◆ **Directions for this task**
Scan the entries below for the word "About", then copy each line that holds it.

◆ **Given records**
___

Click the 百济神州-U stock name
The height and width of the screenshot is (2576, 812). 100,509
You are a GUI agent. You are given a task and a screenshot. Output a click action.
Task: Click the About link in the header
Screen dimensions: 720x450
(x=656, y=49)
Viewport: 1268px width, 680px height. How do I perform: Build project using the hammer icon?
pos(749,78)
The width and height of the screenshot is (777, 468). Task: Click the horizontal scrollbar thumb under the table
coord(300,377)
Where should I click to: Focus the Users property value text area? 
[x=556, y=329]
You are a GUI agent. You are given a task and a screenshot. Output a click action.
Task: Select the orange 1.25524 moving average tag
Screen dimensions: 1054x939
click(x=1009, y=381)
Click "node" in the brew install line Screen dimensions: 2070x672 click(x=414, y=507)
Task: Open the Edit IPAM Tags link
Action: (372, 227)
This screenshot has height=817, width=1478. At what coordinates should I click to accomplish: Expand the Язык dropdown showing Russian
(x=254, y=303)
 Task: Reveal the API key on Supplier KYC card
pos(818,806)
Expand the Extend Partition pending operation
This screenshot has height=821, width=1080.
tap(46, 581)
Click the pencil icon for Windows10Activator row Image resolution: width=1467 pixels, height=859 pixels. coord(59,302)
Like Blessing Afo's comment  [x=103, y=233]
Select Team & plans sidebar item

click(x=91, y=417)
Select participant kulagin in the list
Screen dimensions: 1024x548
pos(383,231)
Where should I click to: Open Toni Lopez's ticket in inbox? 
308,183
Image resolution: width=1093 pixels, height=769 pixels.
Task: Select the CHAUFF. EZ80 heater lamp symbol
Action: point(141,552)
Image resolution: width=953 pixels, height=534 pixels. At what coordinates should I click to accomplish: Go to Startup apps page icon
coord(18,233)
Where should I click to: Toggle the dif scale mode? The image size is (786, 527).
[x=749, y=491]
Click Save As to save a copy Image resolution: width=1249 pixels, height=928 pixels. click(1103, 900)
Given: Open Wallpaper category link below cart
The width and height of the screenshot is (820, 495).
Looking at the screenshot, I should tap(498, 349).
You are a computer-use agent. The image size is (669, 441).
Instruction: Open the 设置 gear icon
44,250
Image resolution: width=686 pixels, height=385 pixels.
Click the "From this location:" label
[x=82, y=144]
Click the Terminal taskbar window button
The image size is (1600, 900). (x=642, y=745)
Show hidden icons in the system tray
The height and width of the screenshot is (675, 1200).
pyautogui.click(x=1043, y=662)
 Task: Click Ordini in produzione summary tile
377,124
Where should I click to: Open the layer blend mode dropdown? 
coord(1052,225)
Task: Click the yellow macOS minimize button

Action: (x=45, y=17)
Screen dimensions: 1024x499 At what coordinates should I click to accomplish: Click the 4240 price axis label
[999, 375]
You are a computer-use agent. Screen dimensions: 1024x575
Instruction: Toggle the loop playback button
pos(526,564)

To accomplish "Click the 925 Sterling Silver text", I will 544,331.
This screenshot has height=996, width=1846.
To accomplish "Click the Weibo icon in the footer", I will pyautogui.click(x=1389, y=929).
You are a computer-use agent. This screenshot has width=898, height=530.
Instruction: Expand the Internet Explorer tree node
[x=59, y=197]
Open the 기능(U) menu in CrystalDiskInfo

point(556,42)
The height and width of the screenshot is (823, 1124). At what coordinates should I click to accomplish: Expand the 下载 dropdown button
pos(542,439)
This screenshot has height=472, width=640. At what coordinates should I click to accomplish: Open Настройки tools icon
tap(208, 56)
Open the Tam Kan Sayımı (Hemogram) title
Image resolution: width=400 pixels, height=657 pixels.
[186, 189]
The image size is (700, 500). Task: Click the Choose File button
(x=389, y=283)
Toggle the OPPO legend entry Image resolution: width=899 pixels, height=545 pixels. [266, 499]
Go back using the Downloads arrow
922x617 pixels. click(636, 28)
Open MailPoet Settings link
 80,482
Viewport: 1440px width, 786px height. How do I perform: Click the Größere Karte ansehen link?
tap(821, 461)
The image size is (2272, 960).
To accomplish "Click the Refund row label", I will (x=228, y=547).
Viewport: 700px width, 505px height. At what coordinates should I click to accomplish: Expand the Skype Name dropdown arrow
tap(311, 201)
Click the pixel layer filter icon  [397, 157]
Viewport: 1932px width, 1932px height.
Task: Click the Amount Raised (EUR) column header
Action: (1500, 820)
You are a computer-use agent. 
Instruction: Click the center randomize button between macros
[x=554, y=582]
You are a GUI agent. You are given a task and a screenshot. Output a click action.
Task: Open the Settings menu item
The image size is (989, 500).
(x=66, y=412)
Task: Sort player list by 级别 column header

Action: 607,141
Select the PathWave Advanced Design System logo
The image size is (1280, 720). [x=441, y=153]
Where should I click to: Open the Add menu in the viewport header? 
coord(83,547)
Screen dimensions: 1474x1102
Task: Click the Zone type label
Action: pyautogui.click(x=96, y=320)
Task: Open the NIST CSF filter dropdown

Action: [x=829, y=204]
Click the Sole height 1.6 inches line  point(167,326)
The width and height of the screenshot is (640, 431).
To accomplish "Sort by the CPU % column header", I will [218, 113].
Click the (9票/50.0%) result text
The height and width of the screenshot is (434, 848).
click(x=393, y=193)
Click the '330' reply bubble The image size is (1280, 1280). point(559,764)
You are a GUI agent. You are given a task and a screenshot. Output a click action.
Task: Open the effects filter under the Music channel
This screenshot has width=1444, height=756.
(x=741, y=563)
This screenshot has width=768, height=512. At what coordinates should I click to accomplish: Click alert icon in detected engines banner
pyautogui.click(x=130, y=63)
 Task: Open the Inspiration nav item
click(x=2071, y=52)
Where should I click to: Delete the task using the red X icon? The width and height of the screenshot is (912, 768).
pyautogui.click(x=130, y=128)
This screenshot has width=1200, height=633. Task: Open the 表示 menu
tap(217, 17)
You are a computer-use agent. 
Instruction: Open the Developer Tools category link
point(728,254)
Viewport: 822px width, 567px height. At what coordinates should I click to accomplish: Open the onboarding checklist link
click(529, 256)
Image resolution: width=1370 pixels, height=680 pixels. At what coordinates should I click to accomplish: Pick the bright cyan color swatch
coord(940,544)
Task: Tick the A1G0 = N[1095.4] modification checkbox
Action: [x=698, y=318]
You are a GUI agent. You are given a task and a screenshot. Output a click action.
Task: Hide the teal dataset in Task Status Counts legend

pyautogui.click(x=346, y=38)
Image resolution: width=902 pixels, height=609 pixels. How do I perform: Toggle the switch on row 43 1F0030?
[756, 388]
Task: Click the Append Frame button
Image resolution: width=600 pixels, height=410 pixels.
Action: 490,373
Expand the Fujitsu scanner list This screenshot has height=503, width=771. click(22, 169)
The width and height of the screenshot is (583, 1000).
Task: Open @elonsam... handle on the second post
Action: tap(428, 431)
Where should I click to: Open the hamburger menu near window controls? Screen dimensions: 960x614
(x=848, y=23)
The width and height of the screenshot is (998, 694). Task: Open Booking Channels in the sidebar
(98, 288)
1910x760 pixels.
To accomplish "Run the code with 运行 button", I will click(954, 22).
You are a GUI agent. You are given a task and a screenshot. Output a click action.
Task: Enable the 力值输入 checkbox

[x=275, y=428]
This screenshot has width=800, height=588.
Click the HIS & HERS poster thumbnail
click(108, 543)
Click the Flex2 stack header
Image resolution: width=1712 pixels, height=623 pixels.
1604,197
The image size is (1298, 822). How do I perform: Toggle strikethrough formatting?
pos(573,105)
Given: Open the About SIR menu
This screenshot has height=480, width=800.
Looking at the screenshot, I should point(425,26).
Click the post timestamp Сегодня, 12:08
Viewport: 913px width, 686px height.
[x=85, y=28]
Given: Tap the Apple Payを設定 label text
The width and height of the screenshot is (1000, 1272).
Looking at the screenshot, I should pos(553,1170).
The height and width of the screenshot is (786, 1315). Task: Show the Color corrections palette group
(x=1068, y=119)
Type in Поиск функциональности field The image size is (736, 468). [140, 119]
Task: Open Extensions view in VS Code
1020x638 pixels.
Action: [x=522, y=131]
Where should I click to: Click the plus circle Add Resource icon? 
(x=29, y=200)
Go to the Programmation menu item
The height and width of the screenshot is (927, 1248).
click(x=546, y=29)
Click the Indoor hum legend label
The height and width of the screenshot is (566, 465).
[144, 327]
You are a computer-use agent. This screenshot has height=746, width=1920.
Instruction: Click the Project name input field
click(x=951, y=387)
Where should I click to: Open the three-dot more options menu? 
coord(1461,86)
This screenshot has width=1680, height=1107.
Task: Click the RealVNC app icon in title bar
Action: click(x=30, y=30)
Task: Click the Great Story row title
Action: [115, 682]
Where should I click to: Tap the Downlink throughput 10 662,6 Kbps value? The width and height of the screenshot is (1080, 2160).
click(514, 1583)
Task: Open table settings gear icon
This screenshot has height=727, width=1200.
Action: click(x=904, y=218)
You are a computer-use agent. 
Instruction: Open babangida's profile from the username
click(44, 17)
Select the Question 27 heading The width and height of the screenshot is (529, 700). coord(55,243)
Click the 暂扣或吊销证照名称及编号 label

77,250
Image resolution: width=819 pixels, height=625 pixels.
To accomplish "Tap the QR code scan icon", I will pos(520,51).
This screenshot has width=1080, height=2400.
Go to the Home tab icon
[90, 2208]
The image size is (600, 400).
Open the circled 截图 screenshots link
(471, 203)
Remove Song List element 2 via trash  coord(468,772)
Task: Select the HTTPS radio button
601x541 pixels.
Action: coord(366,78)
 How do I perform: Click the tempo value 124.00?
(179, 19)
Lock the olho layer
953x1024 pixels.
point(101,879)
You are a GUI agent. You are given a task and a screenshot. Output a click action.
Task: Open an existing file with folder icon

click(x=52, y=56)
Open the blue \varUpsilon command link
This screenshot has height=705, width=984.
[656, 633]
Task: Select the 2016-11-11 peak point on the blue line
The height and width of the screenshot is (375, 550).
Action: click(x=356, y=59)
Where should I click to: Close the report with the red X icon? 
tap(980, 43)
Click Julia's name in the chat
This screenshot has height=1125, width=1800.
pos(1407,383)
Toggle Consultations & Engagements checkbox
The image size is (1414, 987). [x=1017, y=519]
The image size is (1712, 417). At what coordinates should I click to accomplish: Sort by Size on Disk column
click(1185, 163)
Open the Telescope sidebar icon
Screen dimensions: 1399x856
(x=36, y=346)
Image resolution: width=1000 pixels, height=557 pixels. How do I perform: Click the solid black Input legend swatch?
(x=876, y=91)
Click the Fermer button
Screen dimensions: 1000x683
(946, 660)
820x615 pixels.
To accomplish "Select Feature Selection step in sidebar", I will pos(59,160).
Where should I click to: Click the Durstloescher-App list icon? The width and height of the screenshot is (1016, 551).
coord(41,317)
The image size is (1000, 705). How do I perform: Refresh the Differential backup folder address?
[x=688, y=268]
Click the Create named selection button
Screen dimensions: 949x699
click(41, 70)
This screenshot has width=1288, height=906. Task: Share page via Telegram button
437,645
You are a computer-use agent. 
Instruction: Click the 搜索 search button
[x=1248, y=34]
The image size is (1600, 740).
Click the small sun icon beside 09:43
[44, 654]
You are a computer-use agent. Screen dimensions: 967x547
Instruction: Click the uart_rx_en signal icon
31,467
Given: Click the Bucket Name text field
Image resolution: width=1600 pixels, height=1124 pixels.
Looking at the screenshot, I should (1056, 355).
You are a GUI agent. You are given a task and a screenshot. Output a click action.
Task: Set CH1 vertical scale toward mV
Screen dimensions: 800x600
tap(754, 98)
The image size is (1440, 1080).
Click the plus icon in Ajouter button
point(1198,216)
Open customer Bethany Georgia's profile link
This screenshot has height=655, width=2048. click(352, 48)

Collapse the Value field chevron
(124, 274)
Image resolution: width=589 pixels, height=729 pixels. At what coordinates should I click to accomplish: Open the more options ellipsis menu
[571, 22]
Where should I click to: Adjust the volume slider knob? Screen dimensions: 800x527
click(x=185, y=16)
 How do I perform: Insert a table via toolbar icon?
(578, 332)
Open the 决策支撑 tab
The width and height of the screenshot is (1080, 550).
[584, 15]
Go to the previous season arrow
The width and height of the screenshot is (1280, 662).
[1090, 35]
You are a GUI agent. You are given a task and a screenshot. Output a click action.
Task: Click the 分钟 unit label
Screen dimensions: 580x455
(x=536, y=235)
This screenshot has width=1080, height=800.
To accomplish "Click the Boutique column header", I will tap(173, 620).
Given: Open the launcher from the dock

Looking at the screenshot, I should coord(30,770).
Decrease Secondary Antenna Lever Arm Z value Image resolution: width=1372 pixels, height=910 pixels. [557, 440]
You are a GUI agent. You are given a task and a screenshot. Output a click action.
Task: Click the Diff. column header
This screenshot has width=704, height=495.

___

◆ **Expected answer**
Task: Click the About link in the header
Given: Open the About SIR menu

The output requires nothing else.